2. Filter lowercase words locally

We have built a local database containing words already identified – those don't have to be sent to a lemmatizing service (saves time)

Filter 1: lemmatized words + ambiguously lemmatized words (Perl script ambig-local.pl)
Filter 3: unrecognized words already in the database

Check: write results of local checks in the CSV! Have reports on total number of words identified locally

3. Send lowercase words to lemmatizer service

Use Bamboo Morpheus service. Expected return format: JSON

send a list of words (lowercase words from the text) to lemmatizing service (Perl script perlmorphb.pl)
write results to file
convert the file to valid JSON (wrap it all in another layer): json2json.sh

4. Analyse JSON results

extract from JSON records form, lemma and stem, write it to CSV file (to be added to local database)
three separate CSVs: for identified, ambiguous, unrecognized forms
get reports on categories
examine the results, note any errors

First three points achieved by jsonu3.sh bash script.

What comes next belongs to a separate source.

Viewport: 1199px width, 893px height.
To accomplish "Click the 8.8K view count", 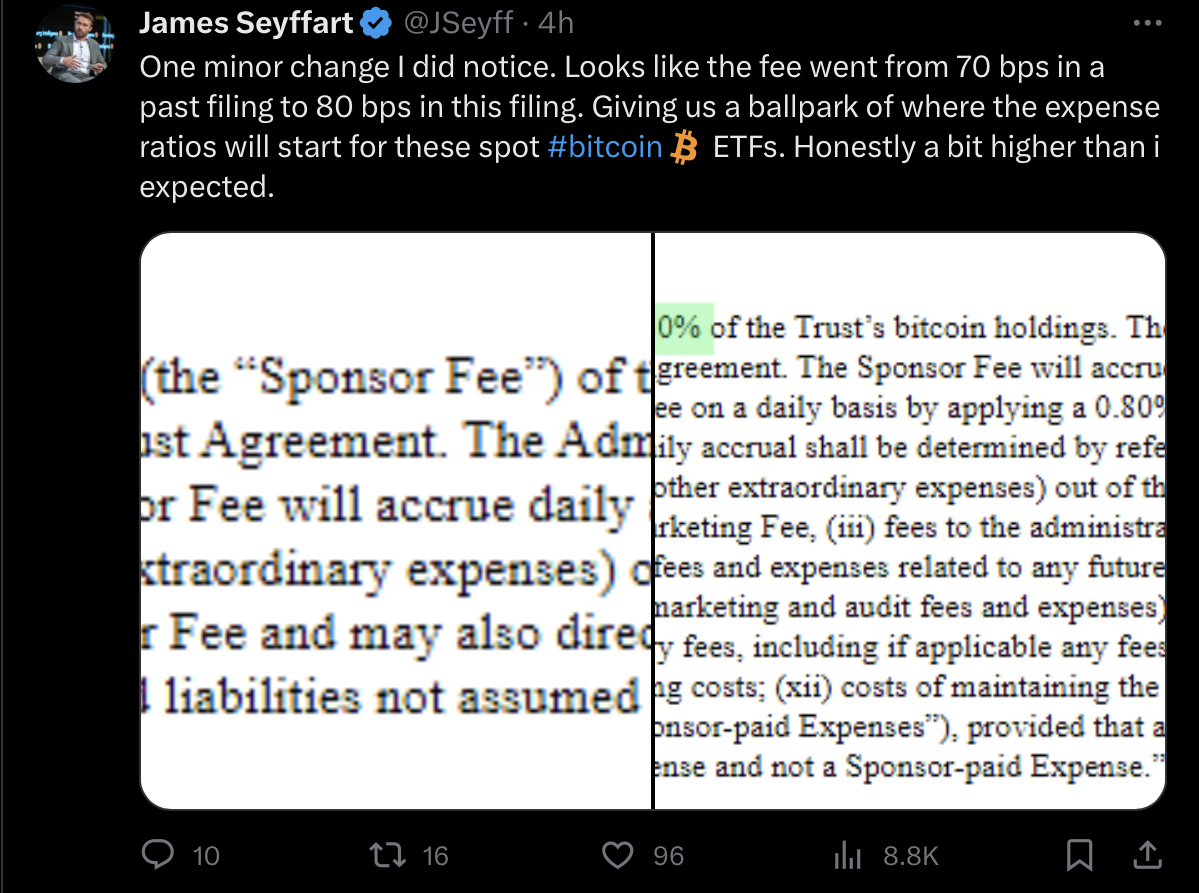I will (x=903, y=855).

5. Analyse unidentified words

Expected categories: non-Latin words (Greek, modern languages), numbers, abbreviations, orthographic variations, errors, names, common Latin words not in the service database, uncommon Latin words; and any combination of the above

record category in CSV field (manually)

6. Update local database

load lemmatized and ambiguous words from CSV file into MySQL table (using a bash script: csv2croala_db.sh)
for words which were not recognized, record local provenance: from which text?

7. Filter uppercased words

When the local database is updated, query it for words from our text beginning with uppercase letter. Queries should be normalised (lowercased).

Filter out any forms already in the database